Final answer:
To determine the size, shape, and direction of panels, use appropriate units of measurement like inches or centimeters, and for solar panels, take into account latitude for tilting direction. Verifying vector quantities involves calculating the sum and difference of vectors and comparing them to a resultant.
Step-by-step explanation:
To determine the size, shape, and direction of panels, several steps are involved which encompass both conceptual understanding and practical measurement tactics. In the realm of physics, particularly when studying forces and vectors, you may encounter situations like the one described in the question, where you need to verify the vector quantities depicted in a diagram such as Figure 9.15.
Measuring the size and shape of an object or panel begins by picturing the object or physically measuring if possible. You would select an appropriate unit of measurement, such as inches, feet, or centimeters, depending on the sizes involved. A tape measure or ruler would typically be used for such measurements. For instance, if determining the area required for solar panels, as indicated by the mention of '18% panels' needing 35 m², you would calculate the square or rectangular dimensions that provide the equivalent area.
To ascertain the direction of panels, particularly solar panels, it is recommended to tilt panels toward the equator at an angle equal to the site latitude to optimize annual yield. This takes into consideration the position of the sun in the sky, which varies depending on your latitude. High northern latitudes would require a different panel tilt compared to areas near the equator.

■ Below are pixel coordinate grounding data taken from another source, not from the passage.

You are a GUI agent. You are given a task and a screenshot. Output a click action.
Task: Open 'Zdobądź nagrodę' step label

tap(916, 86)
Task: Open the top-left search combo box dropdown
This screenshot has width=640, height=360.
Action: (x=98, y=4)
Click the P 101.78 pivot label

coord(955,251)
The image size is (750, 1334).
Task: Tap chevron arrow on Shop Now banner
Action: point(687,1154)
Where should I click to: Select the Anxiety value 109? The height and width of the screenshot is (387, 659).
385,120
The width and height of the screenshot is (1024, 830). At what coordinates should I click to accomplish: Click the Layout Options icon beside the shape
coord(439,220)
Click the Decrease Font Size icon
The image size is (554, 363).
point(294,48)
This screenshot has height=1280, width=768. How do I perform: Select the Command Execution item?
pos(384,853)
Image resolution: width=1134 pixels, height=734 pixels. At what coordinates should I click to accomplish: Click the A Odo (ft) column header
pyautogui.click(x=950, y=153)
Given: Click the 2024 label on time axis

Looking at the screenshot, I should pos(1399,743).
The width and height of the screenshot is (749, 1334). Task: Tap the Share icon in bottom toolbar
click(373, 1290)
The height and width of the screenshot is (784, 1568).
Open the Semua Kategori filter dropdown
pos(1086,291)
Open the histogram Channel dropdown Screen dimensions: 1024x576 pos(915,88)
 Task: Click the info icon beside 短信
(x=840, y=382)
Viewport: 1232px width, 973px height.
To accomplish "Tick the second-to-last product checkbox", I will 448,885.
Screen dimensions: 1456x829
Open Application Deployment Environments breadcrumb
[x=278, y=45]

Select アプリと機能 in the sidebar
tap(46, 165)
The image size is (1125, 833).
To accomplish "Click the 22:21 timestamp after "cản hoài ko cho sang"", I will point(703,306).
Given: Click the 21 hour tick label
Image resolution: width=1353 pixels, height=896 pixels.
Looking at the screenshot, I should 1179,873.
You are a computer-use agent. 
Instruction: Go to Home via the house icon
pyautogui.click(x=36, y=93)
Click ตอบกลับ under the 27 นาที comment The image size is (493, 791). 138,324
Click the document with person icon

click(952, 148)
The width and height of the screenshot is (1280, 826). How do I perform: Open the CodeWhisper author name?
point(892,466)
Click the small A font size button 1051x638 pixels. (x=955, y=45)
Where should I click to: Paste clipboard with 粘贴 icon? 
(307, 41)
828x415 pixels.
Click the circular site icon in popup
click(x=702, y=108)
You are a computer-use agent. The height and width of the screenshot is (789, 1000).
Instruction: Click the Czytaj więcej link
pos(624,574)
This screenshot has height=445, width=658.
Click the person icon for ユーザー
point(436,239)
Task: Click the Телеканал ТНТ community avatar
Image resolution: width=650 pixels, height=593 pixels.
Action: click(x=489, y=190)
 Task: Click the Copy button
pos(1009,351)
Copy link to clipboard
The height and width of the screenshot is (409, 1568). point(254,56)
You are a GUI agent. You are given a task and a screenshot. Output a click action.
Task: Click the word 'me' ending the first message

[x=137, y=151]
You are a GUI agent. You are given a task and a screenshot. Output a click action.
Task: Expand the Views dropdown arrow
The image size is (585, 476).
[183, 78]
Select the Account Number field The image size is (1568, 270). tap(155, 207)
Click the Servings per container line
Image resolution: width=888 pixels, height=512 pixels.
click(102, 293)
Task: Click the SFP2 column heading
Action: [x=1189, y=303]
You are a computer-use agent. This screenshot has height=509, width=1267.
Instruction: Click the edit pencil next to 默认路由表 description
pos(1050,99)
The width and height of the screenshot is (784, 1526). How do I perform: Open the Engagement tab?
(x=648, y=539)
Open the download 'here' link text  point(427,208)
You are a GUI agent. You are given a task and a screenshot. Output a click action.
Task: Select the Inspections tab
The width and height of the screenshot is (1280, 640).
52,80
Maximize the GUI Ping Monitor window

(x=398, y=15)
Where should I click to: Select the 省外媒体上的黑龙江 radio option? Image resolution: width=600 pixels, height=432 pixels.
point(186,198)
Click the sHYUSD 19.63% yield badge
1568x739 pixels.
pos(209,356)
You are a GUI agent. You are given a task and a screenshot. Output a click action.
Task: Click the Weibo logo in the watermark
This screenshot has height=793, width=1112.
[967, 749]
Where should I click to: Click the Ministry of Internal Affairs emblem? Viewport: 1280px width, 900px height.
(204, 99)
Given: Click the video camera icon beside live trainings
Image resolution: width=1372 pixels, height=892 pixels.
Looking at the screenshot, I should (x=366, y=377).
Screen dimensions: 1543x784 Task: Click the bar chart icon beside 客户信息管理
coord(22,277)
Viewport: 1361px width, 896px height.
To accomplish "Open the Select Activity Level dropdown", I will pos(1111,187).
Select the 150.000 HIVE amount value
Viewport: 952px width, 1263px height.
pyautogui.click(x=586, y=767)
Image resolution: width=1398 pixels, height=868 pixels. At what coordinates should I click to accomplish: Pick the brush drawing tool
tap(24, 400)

For verifying the vector quantities, as in Figure 9.15, you would first identify the vectors involved, then mathematically add or subtract them as indicated, comparing their resultant to an effective dashed arrow to the right side of the figure. Specifically, you would add the magnitudes of the upper arrows and subtract the magnitudes of the lower arrows, checking to see if these operations yield the same resultant as shown by the dashed arrow. In doing so, confirming that the calculated direction also matches the indicated direction of the dashed arrow is crucial, which involves understanding the vector components and their directions.